▶ **EXCERTO SELECIONADO**

********

Psicóloga da Educação, educadora menstrual, Angelina Sampaio tornou-se uma das vozes mais activas na promoção da literacia corporal e emocional no país. Com um trabalho que se estende das escolas às famílias, dos livros infantis às palestras, tem construído espaços de diálogo franco sobre menstruação, autoestima, educação e a importância de conhecer o corpo desde cedo.

Nesta entrevista ao Mulheres.ao, fala sobre o seu percurso, o impacto da educação menstrual nas comunidades, a recepção calorosa do livro Luna e a urgência de transformar tabus em conhecimento.

1. Quem é a Angelina para além dos títulos académicos e profissionais? Como se apresenta como mulher, mãe, filha e cidadã?

A.S: Sou uma mulher guiada pelas histórias — as que herdei, as que vivi e as que ainda estou a aprender a transformar. Sou mãe de um jovem de 17 anos, e com ele descobri que a maternidade é um processo contínuo: a cada nova fase nasce um novo filho, e nós renascemos com ele. Ser mãe lembra-me diariamente a importância da coerência e da escuta.

********

(Dados de ancoragem em capturas de ecrã)
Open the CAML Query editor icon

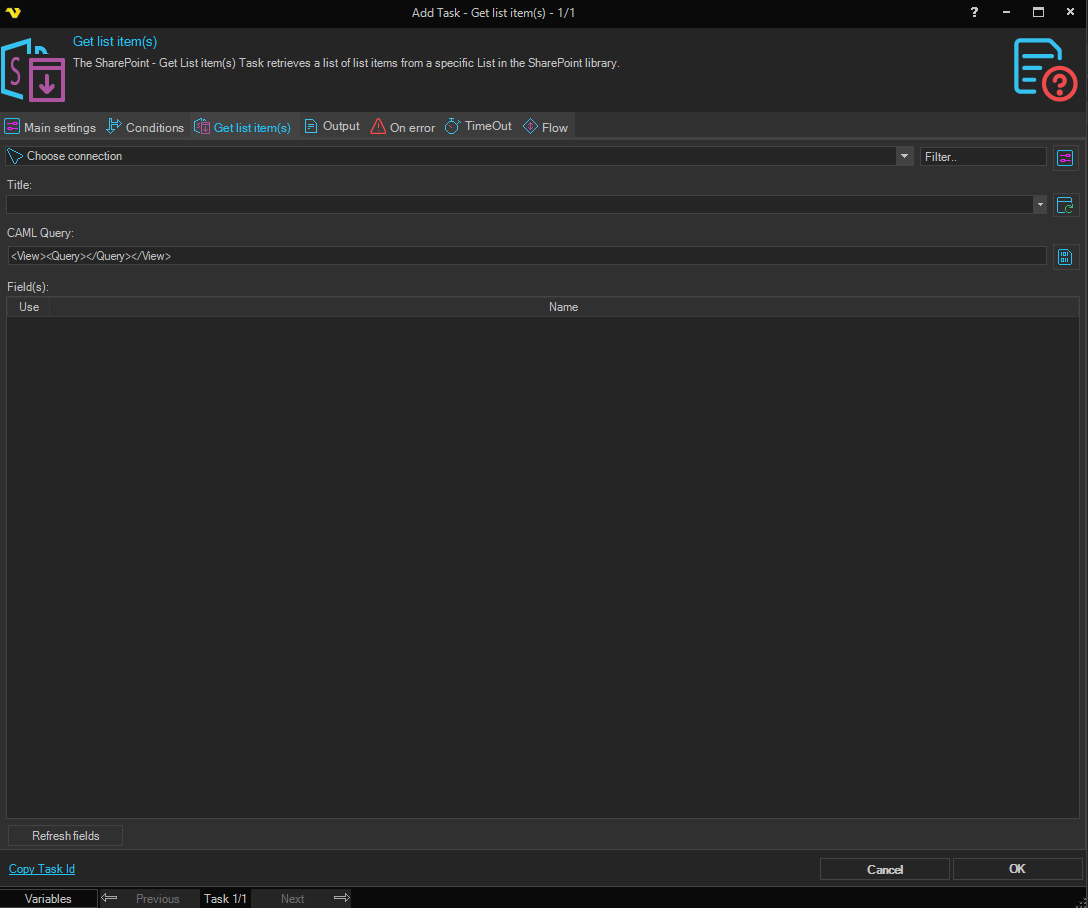pos(1065,256)
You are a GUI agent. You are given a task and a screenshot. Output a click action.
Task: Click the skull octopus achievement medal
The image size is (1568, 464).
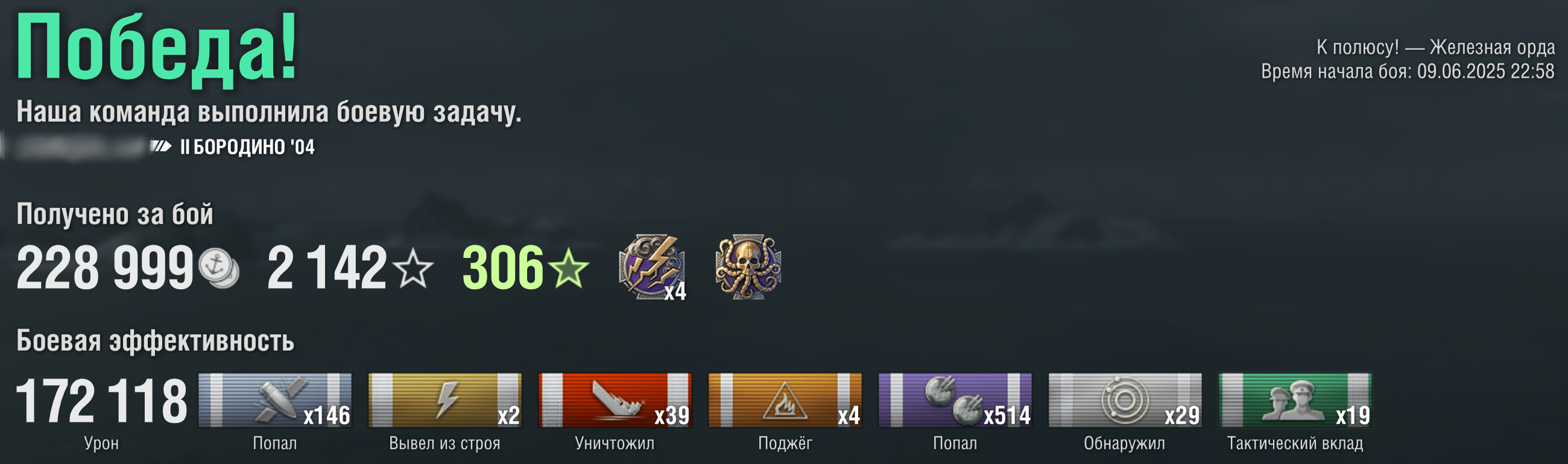point(748,267)
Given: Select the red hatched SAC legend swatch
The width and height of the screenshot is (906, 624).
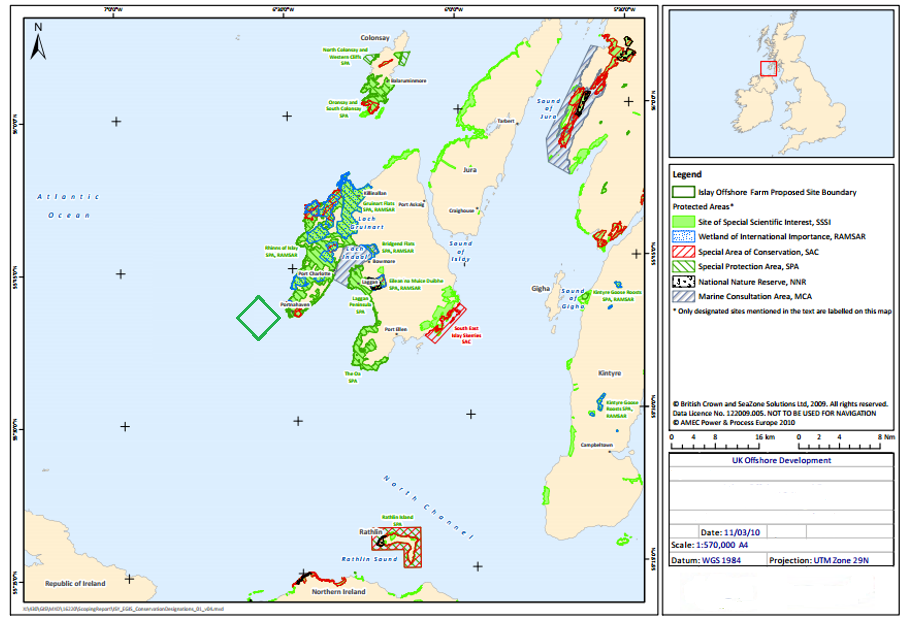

********

▶ **TAREFAS DO EXERCÍCIO**
1. Responda com base na entrevista com Angelina Sampaio:
(a) Que duas ocupações lhe são atribuídas na abertura?
(b) A que publicação foi dada a entrevista?
(c) Que idade tem o filho dela?
2. Continue a entrevista com Angelina Sampaio a partir da última frase apresentada.
Os registos não têm qualquer papel aqui.

▶ **LISTA DE RESPOSTAS**
1.
(a) Psicóloga da Educação e educadora menstrual.
(b) Ao Mulheres.ao.
(c) 17 anos.

2.
Sou também filha de uma linhagem de mulheres fortes, cujos percursos moldam a forma como vejo o mundo e me reconstruo. E, enquanto cidadã, procuro viver com consciência e propósito, contribuindo para mudanças reais, mesmo quando a vida me confronta com fragilidades que eu pensava não ter.

2. O que a fez dedicar-se à Psicologia da Educação?

A.S: Durante muito tempo temi seguir Psicologia porque ouvi inúmeras vezes que não teria futuro na área. Acabei noutros caminhos, até perceber que estava a fugir do que realmente desejava. Quando finalmente abracei a Psicologia Clínica, descobri que a Psicologia da Educação me desafiava ainda mais — pela imprevisibilidade do trabalho e pela necessidade de compreender contextos muito diversos.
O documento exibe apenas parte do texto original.